▶ _WORK TO COMPLETE_
Look over the entries and say how many lines include the word "product". Only the number, please.

*** INFORMATION PROVIDED Section Begins ***

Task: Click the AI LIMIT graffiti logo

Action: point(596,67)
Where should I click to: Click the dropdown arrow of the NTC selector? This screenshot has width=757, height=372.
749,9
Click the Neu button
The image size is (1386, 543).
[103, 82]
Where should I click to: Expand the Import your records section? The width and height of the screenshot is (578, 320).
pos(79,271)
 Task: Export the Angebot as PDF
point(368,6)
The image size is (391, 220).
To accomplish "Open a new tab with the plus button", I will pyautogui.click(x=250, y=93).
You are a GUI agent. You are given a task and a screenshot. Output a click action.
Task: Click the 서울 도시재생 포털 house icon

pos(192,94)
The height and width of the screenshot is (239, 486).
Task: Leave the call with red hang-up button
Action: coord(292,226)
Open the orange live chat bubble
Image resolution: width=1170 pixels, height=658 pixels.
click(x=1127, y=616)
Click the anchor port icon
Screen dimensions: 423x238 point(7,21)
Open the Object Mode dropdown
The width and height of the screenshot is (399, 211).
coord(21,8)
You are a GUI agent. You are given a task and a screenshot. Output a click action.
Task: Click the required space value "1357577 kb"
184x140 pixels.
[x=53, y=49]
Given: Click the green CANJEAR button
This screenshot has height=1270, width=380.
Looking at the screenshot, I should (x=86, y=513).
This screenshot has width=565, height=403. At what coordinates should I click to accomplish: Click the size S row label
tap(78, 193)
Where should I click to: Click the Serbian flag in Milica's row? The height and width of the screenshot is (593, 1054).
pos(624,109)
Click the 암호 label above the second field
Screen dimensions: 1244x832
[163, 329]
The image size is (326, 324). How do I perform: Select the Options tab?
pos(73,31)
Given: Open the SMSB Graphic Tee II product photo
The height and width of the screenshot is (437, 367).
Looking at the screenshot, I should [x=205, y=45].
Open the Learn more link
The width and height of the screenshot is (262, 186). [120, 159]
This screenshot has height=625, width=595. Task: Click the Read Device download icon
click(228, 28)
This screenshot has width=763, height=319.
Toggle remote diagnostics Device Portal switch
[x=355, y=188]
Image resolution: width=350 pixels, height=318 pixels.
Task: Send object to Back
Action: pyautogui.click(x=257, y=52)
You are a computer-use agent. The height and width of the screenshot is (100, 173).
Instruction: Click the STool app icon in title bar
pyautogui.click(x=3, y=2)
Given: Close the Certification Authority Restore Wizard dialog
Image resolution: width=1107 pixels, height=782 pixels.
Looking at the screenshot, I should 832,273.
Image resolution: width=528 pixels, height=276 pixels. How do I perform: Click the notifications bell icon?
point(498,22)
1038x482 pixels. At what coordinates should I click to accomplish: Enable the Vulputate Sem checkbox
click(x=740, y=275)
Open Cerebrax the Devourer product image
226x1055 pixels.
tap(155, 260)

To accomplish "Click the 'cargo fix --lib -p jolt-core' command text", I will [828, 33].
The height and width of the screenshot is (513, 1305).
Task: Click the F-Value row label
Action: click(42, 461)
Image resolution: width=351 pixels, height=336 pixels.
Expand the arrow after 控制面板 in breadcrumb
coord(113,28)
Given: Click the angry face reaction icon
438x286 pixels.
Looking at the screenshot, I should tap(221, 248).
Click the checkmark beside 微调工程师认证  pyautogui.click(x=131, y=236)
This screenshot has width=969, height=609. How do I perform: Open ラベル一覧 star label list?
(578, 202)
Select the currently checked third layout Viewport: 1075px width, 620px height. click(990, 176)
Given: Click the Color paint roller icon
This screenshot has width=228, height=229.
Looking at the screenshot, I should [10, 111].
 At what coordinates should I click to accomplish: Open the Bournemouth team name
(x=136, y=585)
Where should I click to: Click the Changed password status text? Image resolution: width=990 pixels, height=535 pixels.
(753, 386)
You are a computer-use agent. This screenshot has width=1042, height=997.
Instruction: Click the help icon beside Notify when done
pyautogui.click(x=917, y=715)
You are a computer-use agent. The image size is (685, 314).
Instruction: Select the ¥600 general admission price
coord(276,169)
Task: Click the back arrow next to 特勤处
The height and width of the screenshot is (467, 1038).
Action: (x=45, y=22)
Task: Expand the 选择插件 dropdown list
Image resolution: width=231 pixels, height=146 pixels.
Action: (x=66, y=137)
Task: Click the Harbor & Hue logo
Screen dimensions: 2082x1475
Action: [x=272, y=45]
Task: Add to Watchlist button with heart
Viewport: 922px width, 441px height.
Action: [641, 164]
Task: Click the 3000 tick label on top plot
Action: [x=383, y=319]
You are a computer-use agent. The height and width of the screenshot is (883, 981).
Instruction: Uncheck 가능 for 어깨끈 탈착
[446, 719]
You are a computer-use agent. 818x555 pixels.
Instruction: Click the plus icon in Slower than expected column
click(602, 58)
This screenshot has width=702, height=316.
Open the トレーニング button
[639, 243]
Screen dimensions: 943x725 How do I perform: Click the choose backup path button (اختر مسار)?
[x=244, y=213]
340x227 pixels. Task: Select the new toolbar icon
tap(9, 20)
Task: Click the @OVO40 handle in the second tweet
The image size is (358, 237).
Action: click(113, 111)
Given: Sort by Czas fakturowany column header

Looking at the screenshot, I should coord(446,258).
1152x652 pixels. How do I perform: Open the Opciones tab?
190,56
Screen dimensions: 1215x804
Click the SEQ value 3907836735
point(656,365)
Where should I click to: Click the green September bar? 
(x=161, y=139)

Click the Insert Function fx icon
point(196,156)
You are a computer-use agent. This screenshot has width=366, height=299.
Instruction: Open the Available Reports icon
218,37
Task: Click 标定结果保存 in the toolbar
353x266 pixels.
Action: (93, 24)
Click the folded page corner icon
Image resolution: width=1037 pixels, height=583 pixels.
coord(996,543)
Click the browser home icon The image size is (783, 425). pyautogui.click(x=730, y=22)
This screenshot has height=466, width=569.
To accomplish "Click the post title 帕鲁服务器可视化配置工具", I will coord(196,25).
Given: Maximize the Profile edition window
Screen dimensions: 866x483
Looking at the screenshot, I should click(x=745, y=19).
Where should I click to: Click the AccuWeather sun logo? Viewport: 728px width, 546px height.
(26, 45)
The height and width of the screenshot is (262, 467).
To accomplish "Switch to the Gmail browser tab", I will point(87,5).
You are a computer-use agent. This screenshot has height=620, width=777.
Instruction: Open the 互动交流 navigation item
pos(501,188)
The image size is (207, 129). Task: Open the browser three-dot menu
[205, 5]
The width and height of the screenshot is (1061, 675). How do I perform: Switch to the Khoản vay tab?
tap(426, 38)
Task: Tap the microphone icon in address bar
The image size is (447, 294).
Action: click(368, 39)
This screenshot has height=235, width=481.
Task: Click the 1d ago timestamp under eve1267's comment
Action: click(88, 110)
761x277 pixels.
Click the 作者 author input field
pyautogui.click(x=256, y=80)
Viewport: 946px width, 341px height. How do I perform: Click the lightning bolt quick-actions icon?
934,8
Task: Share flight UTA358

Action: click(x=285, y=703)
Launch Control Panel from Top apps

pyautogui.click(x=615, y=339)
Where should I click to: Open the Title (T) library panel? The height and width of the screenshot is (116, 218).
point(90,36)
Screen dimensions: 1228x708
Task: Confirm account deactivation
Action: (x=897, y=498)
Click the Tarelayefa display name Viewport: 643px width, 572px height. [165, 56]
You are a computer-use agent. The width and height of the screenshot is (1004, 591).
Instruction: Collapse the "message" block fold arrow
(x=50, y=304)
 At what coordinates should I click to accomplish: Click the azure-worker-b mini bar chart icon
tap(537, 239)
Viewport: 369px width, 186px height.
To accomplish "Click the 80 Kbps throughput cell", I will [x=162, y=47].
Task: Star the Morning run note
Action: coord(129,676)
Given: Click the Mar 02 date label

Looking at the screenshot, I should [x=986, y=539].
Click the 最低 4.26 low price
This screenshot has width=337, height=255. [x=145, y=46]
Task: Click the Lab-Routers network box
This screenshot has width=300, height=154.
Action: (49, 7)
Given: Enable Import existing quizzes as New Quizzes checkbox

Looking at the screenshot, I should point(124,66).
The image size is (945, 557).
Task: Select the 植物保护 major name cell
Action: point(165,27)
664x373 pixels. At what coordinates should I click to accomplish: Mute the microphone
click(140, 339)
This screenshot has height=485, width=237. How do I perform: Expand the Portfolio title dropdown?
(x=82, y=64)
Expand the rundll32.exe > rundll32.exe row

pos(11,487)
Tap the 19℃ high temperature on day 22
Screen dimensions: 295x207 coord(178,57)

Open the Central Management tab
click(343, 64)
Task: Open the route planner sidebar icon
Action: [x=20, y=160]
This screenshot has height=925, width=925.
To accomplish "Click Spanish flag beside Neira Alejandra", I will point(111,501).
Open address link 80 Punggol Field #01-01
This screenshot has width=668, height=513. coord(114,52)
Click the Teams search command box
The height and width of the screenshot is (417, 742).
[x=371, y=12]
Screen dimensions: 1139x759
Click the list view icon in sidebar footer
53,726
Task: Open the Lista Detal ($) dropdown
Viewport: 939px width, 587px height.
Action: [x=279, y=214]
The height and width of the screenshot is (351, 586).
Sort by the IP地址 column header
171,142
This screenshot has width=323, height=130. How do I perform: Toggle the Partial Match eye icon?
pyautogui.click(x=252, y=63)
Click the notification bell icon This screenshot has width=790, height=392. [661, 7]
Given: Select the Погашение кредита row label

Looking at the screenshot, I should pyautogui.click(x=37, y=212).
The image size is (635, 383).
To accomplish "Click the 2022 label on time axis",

*** INFORMATION PROVIDED Section Ends ***

▶ _WRITTEN SOLUTION_
2